Geologic and thermal conductivity analysis based on geophysical test and combined modeling

Abstract

Strata thermal conductivity (λe) influences efficiency of medium-depth ground heat exchangers. However, a systematic approach to the acquisition of λe is still lacking. Hence, stratigraphic heat conduction was analyzed using geophysical test in Shenyang, combined with composite modeling. Cenozoic strata (0-730m) exhibited an average λe of 1.32 W·m-1·K-1 due to higher porosity and mud content; Archaean (730-2500m) strata displayed a higher λe of 2.80 W·m-1·K-1, due to dense quartz sandstone with lower porosity and mud content. The CBHE in Shenyang can achieve excellent heat extraction relying on good thermal conduction. Spearman correlation revealed strong negative correlations between λe and acoustic time difference, permeability, and porosity, while positive correlations were observed with depth, resistivity, wave speed, and rock skeleton.
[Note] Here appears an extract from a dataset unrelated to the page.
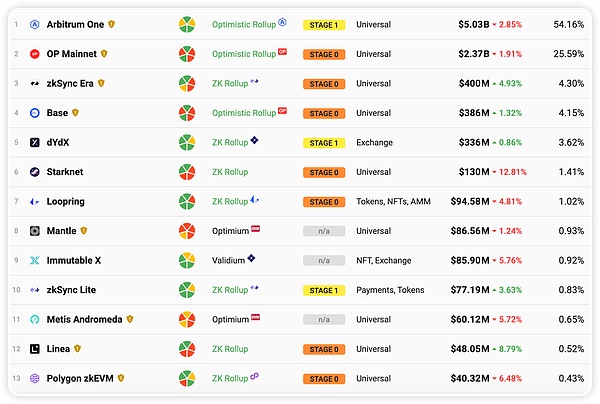This screenshot has width=600, height=404.
Task: Click the Stage 0 badge for Starknet
Action: (x=324, y=172)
Higher rock skeleton thermal conductivity intensified the decrement effect of mud content on λe, while higher mud content diminished the enhancement effect of rock skeleton thermal conductivity. As porosity increased, the decline in λe slowed, particularly pronounced at higher saturation levels. λe exhibited a gradual decrease with temperature, with a more notable change rate observed at lower porosity levels. Principles for enhancing thermal conduction were elucidated through a three-phase analysis. These findings provide foundation for the study and design of medium-depth boreholes.